Kahfee Malam Jumat: Tadabbur Surat Al-Kahfi Ayat 11

Kahfee Malam Jumat: Tadabbur Surat Al-Kahfi Ayat 11

Ibnusinaschool.com–Setelah para pemuda goa berdoa dengan untaian kalimat yang indah dan sempurna serta penuh dengan kebaikan, kemudian Allah Swt. menjelaskan peristiwa yang terjadi atas mereka dalam firman-Nya,

فَضَرَبْنَا عَلَىٰ آذَانِهِمْ فِي الْكَهْفِ سِنِينَ عَدَدًا

Maka, Kami tutup telinga mereka di dalam gua itu selama bertahun-tahun.

Ayat ini merupakan sebentuk pernyataan bahwa Allah Swt. menurunkan tidur kepada mereka, sekaligus sebagai salah satu kefasihan al-Quran yang diakui orang Arab sebagai sesuatu yang tidak bisa mereka tandingi.

Kata adh-dharbu dalam ungkapan Arab berarti materi (jisim) lahiriah yang bersentuhan dengan materi lain secara keras. Dengan kata lain, artinya memukul, seperti, “fulan memukul bumi dengan tangannya secara keras.” Dari makna ini mengalami perluasan pemahaman dengan makna lain seperti menempel, melekat, bertaut dengan sangat kuat. Sehingga kata adh-dharbu pada ayat ini bermakna tidur panjang yang mana Allah menutup telinga mereka dengan sangat rapat, hingga mereka tidak mendengar dan merasakan apa pun di sekitarnya.

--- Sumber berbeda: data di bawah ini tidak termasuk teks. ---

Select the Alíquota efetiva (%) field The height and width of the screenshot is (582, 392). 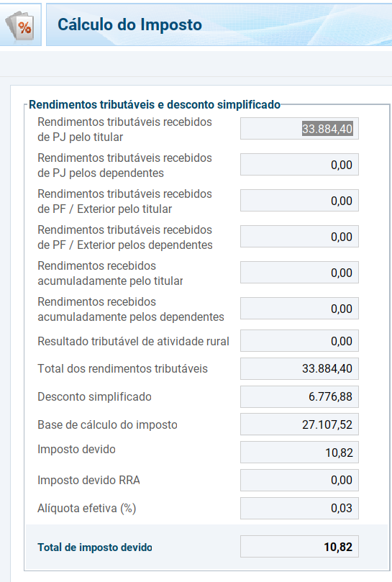(299, 508)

Imam al-Qurthubi menjelaskan, ini seperti perkataan orang Arab, “Sang penguasa memukul tangan rakyatnya,” yang maknanya dia mencegah mereka dari berbuat kerusakan. Atau, “Sang tuan memukul tangan budaknya yang diberi izin untuk berdagang,” yang dimaksud dia mencegahnya dari melakukan transaksi. Aswad bin Ya’far, yang buta, berkata: “Wahai saudaraku, dari berbagai peristiwa, aku dipukul di atas bumi dengan penuh kekerasan.”

Az-Zajjaj menjelaskan ayat ini, sebagaimana dikutip Imam al-Qurthubi dalam tafsirnya bahwasannya Kami menghalangi pendengaran mereka, karena orang yang tidur akan terbangun jika mendengar sesuatu. Begitu pula dengan penjelasan Ibnu Abbas yang menyatakan bahwa Kami menutup telinga mereka dengan tidur, yaitu Kami menutup telinga mereka dari suara-suara yang masuk. Dengan kata lain, Kami mengabulkan doa mereka, mencegah mereka dari kejahatan kaumnya, lalu menidurkan mereka. Dan semua makna ini saling berdekatan.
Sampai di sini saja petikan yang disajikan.